Omnibus: The Know-It-All, The Year of Living Biblically, My Life as an Experiment
Page 11
Engels, Friedrich
Back to my 2002 edition, and Friedrich Engels. I’d always thought of Engels as the lesser half of the Marx–Engels team, sort of a 19th-century revolutionary Garfunkel. But in a way, Engels is more interesting than his better-known compatriot.
What I love about Engels is his capacity to lead a double life. Born to a plush existence—his father owned a cotton plant in Manchester and a textile factory in Prussia—Engels spent the better part of thirty years in the family trade. During the day, he was an effective German businessman, crunching his numbers, closing his deals. But after hours, Engels wrote spittle-emitting articles against the evils of capitalism.

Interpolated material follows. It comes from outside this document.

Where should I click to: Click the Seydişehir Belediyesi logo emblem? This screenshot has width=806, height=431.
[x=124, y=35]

To outward appearances, he seemed quite well adjusted. As the Britannica says, “He joined a choral society, frequented the famed Ratskeller, became an expert swimmer and practiced fencing and riding (he outrode most Englishmen in the foxhunts).” That has got to be one of the most startling images I’ve encountered in Britannica, second only to John Adams’s manure pile: the cofounder of modern communism astride a gelding, all decked out in a red jacket and jodhpurs, shouting “Tally ho!” with a German accent. Then, presumably, Engels would go home, take a bath, and scribble screeds urging textile factory workers to string up their evil foxhunting capitalist bosses. Eventually, Engels got promoted to partner in the Manchester cotton plant, where he continued to bring home the knockwurst, “never allowing his communist principles and criticism of capitalist ways to interfere with the profitable operations of his firm.” By the way, in between his fomenting and his foxhunting, Engels found time to learn twenty-four languages.

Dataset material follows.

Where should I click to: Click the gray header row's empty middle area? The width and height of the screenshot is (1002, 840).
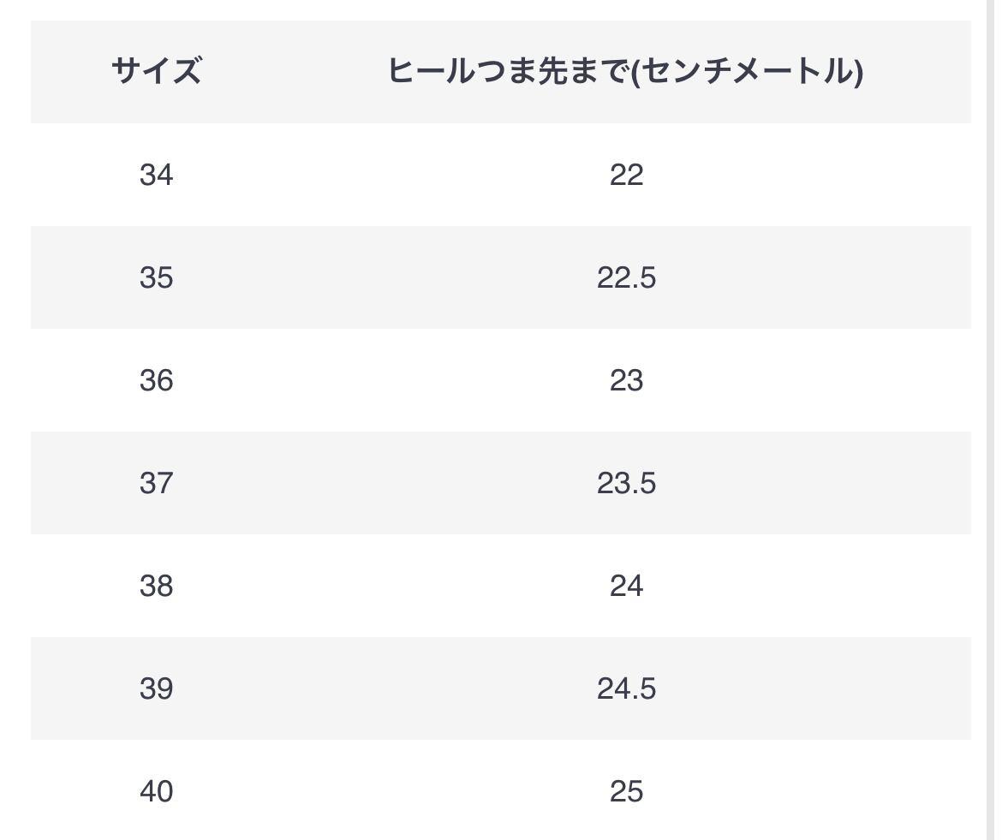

So there’s Engels for you—the ultimate limousine liberal. It reminded me of this guy I knew in college. He was an avowed manifesto-quoting communist, but his dad was some fancy Washington lobbyist. You could just tell this guy grew up in an enormous house filled with Latin American domestics and an intercom system to connect the various wings. When I first visited his dorm room, I remember complimenting him on his lovely colossal poster of Vladimir Lenin. He thanked me, then told me how proud he was of the frame he had selected—it was mahogany, if I recall correctly. A professionally framed poster of Lenin. For the same price he could have bought three tractors for a Minsk turnip farm.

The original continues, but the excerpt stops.